--- Ausgewählter Textauszug ---

Deutschlands Hauptstadt: Berlin ist die Sammelstelle der Stämme

Zwischen Halve Hahn und politischer Strategie: In Berlin gewinnen regionale Identitäten wieder an Bedeutung. Hier herrscht ein „Spiel mit Identitäten“, das dem Regionalen neue kulturelle Felder eröffnet

Mit dem Umzug der Bundespolitik von der rheinischen Residenz Bonn in die Metropole Berlin galt auch die Nachkriegszeit als beendet. Und mit ihr jener eigentümliche, stets deutlich länder- und regionalbezogene Politikstil des Adenauer-Deutschland. Denn nun ging es doch um Mut zu eigener Größe, zum Nationalen, zum Europäischen, ja, zum Kosmopolitischen. Die politische Kultur insgesamt würde sich mit und in Berlin in neuer Weise zentralisieren. Das galt unbedingt für die Politik selbst, aber auch für ihr Publikum. Zu Ende also die Zeit der „Stammespolitiker“ vom Schlage eines Franz Josef Strauß und der politischen „Regionalcharaktere“ à la Norbert Blüm oder Franz Müntefering. Zu Ende die Zeit der Besucherbusse aus den ländlichen Wahlkreisen, die manches Bonner Viertel mitunter zur Folklore- und Mundartbühne machten. Und zu Ende damit auch ein regionalpolitischer Folklorismus, dessen zentrifugale Wirkungen die westdeutschen Nachkriegsjahre und deren kleinteilige Machtarchitektur wesentlich geprägt hatten. Sogar in der so zentralistischen DDR schien nicht nur das Sächselnde einen bis ins Politbüro hinein mitschwingenden regionalen Resonanzboden zu bilden. Auch die rituell gepflegte Abneigung gegen die angeblich überversorgten Hauptstädter förderte stets sächsischen Regionalstolz und pommerschen Provinztrotz.

--- Bereitgestellte Daten ---

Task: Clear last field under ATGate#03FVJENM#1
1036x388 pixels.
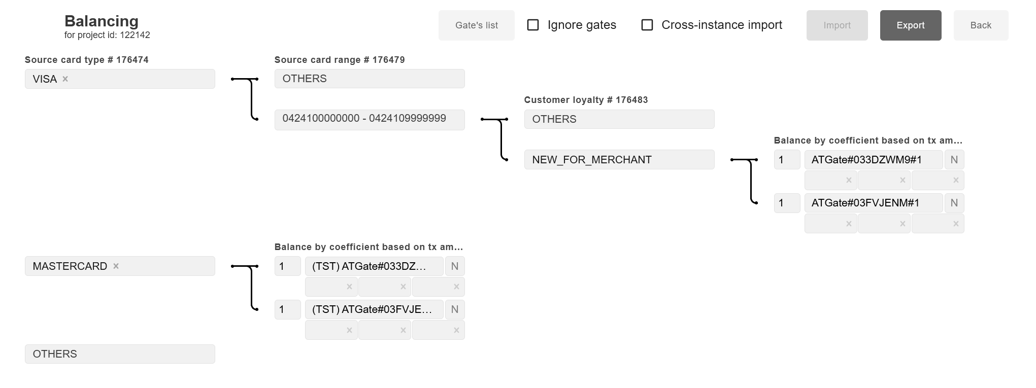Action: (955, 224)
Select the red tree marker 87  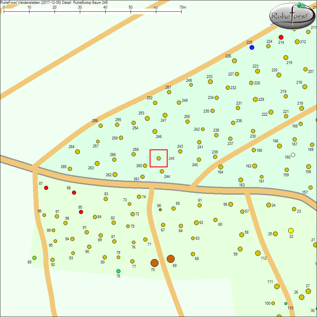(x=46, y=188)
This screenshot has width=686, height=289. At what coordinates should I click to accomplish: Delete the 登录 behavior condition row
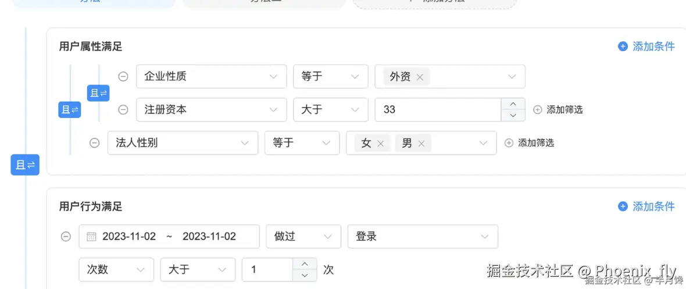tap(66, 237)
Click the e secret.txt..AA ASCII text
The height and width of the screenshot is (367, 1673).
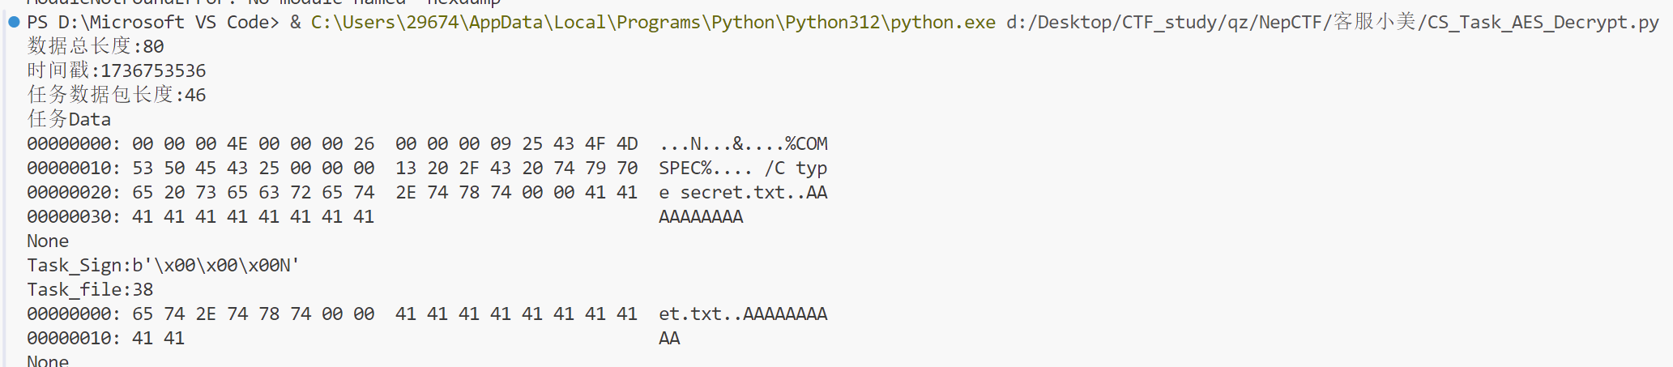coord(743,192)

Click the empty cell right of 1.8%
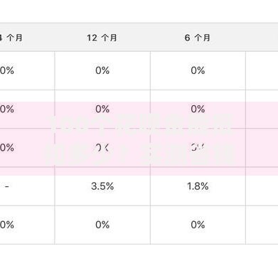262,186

---
--- Bereitgestellte Daten ---

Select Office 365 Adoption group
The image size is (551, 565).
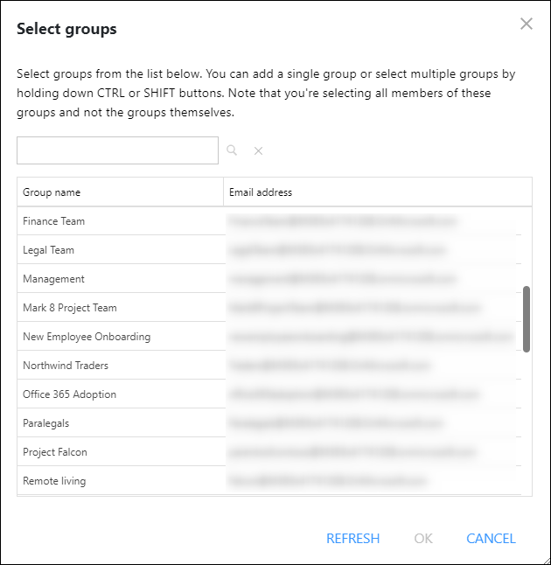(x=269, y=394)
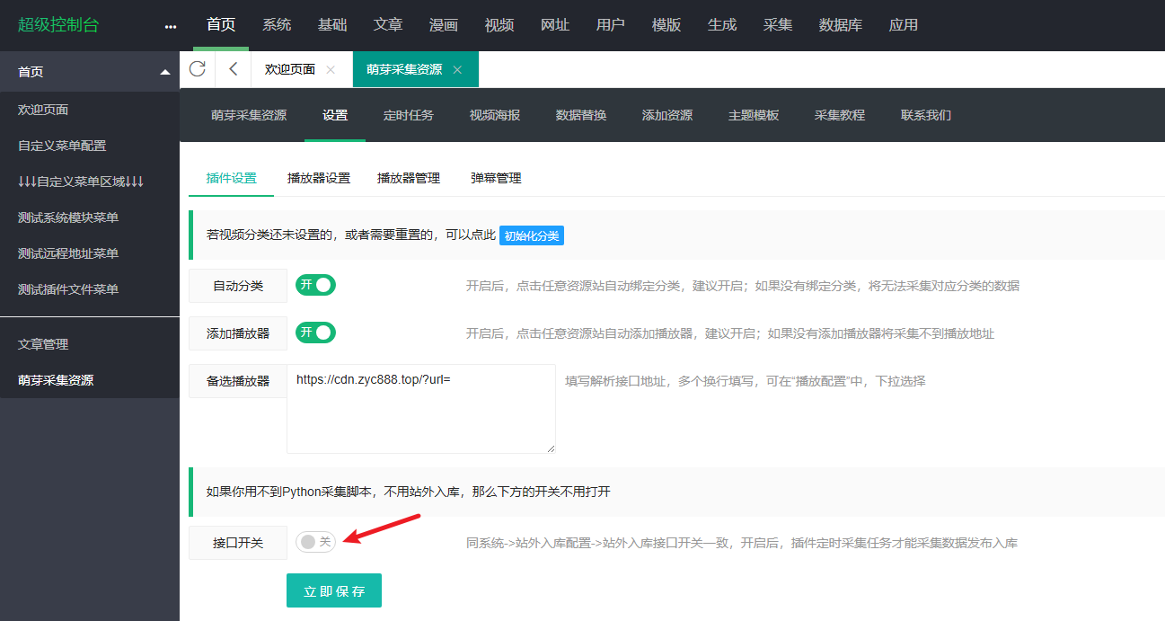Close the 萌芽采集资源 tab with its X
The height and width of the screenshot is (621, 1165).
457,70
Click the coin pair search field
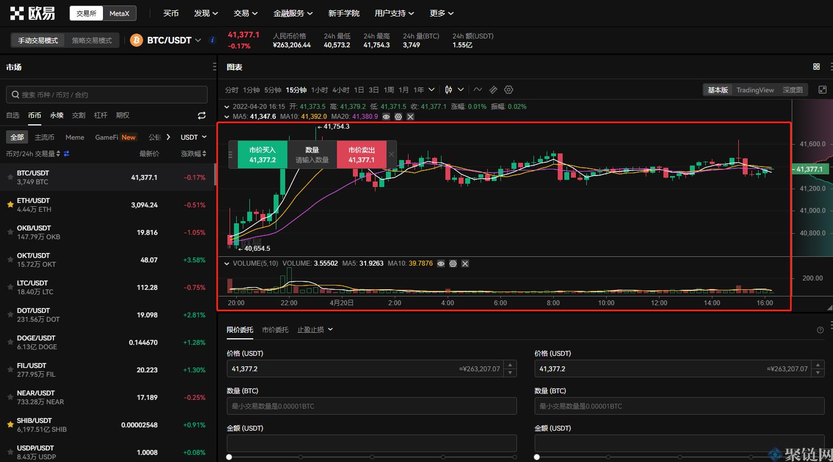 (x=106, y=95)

---

Aufgabenstellung: Welche Personen werden im Textauszug über Berlin als Hauptstadt mit Vor- und Nachnamen genannt? Zähle alle auf.

Lösung: Franz Josef Strauß, Norbert Blüm, Franz Müntefering